LIST OF TASKS:
[1] Do statements (a), (b), and (c) agree with the story of the Doctor's insurance exam below? For each, answer yes or no and quote the deciding words from the story.
(a) The Doctor received his original medical training in French.
(b) The narrator speaks French.
(c) The Doctor is in his forties.
[2] Could you carry on the story of the Doctor's insurance exam from the point where it stops?

DOCUMENT TEXT:
+++
“They tried to, how to say it, wash my mind?’
“Yes, that is it, exactly.”
The Doctor is in his mid to late sixties. Thin as a celery stalk, he is exquisitely polite as he simultaneously conducts a physical for my life insurance policy, and slowly, haltingly reveals his life story. Shy and painfully reserved, the physician is almost apologetic about offering up the harrowing details.
“After the Americans left, the Communists arrested us and put us in camps — just like what they did to your people, how do you call them?”
“Yes, concentration camps. Roll up your sleeve, please, so I can take blood pressure.”
“What happened in the camps?”
“They forced us work, day and night, and they washed our minds, brainwashed us with Communism and atheism. There was very little food.”
“When you say we, who do you mean?”
The Doctor stops and looks at me. His gaze feels like an x-ray penetrating skin, blood, bones.
“Did I take speak your blood pressure numbers?”
“No, not yet.”
“I remember the camp and my family and what happened, and the memory is —”
His voice breaks off.
The Doctor concentrates, takes my blood pressure, inscribes the numbers on the insurance form. Pleased with the results, the Doctor smiles and says something, but I have no idea what he’s saying for he’s speaking in French.
“Pardon, I do not speak Francais.”
He is startled.
“Really, all my Jewish friends speak a beautiful French.”
“Not this Jewish man.”
“I receive my original medical training in French”
He bows ever so slightly, and apologizes. Believe it or not, I return the bow. It just seems, y’know, the polite thing to do.
The good Doctor wants me to lay down so he can hook me up for an EKG. I move towards Ariel’s ZT’L room.
Karen steps up, and says:
“Are you sure you want to do that in there?”
I look at Ariel’s bed. Remember all the years we spent with our beloved son, nursing him in that bed.
“Let’s go to the guest room,” I suggest.
+++
THE DATA:

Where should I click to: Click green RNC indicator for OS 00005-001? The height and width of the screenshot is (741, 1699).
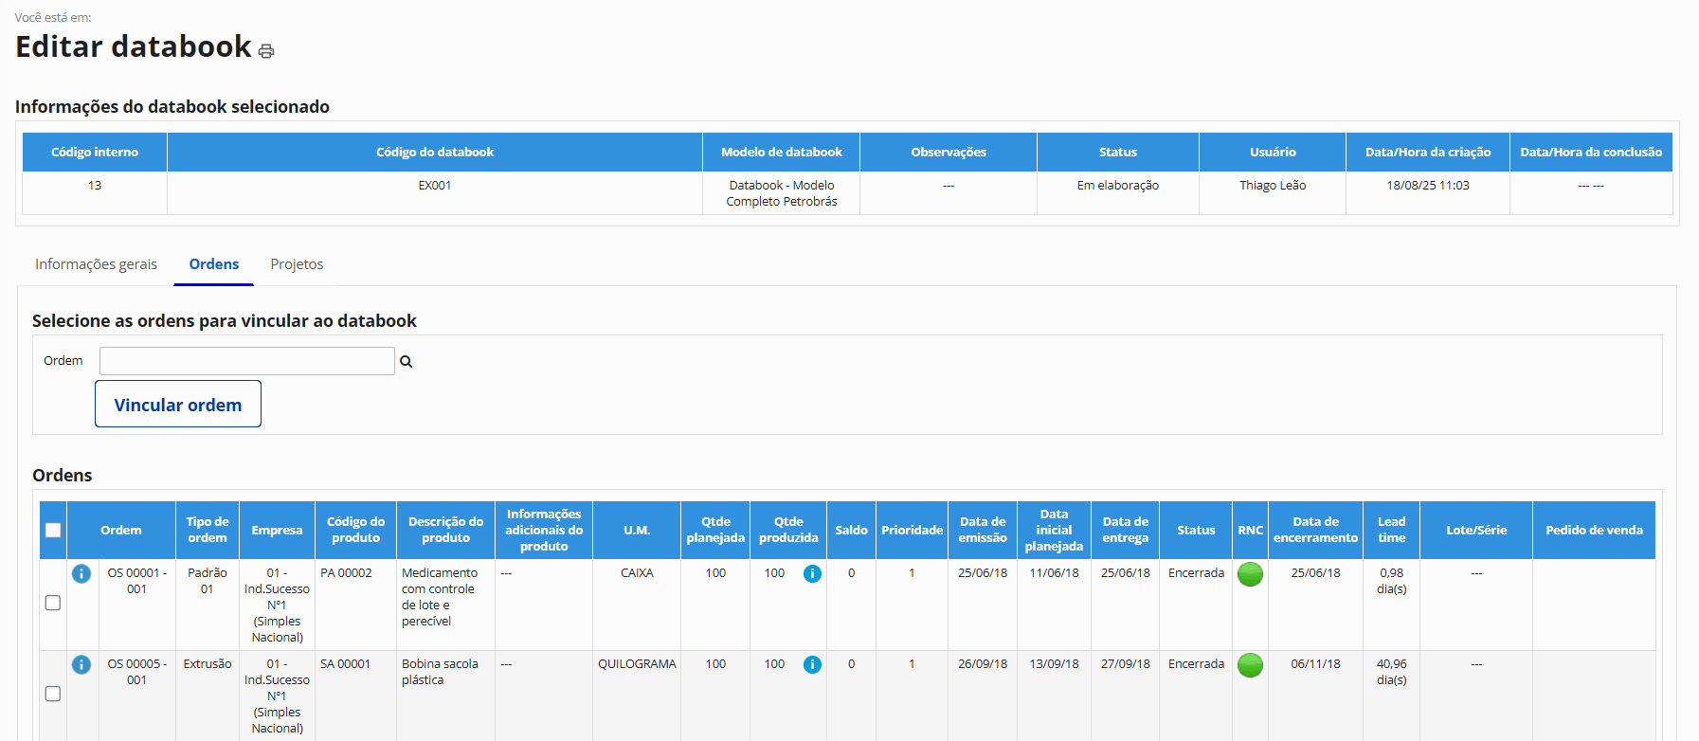1250,665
+++
REPLIES:
[1]
(a) Yes: "I receive my original medical training in French"
(b) No: "Pardon, I do not speak Francais."
(c) No: "The Doctor is in his mid to late sixties."

[2]
Karen and I lock gazes. Always, always, we are in this together.
The Doctor hooks me up for the EKG, continues the examination.
And I continue my examination.
“How did you resist the brainwashing in the camps?”
“I am Buddhist.”
“You say you had family in the concentration camp, can you tell me how many, and what happened to them?”
“Five brothers and five sisters. The North Vietnamese Communists killed them; murdered my five brothers, murdered my five sisters. Killed my entire family.”
“Baruch Dayan Emet,” I whisper.
The portable EKG machine chimes: Beep! Beep! Beep!
“Very nice, very good heart.”
“That’s a relief.”
Rolling up the EKG printout, the Doctor muses out loud:
“Americans do not understand what happened after they left Vietnam. Americans do not realize what the Communists did to us. Americans do not understand the great killing that happened.”
The Doctor jots down some notes on his company forms. His handwriting is neat and meticulous.
“I’m sorry,” I repeat.
I sound so stupid, so lame. I actually feel guilty for the slaughter of his five brothers, his five sisters.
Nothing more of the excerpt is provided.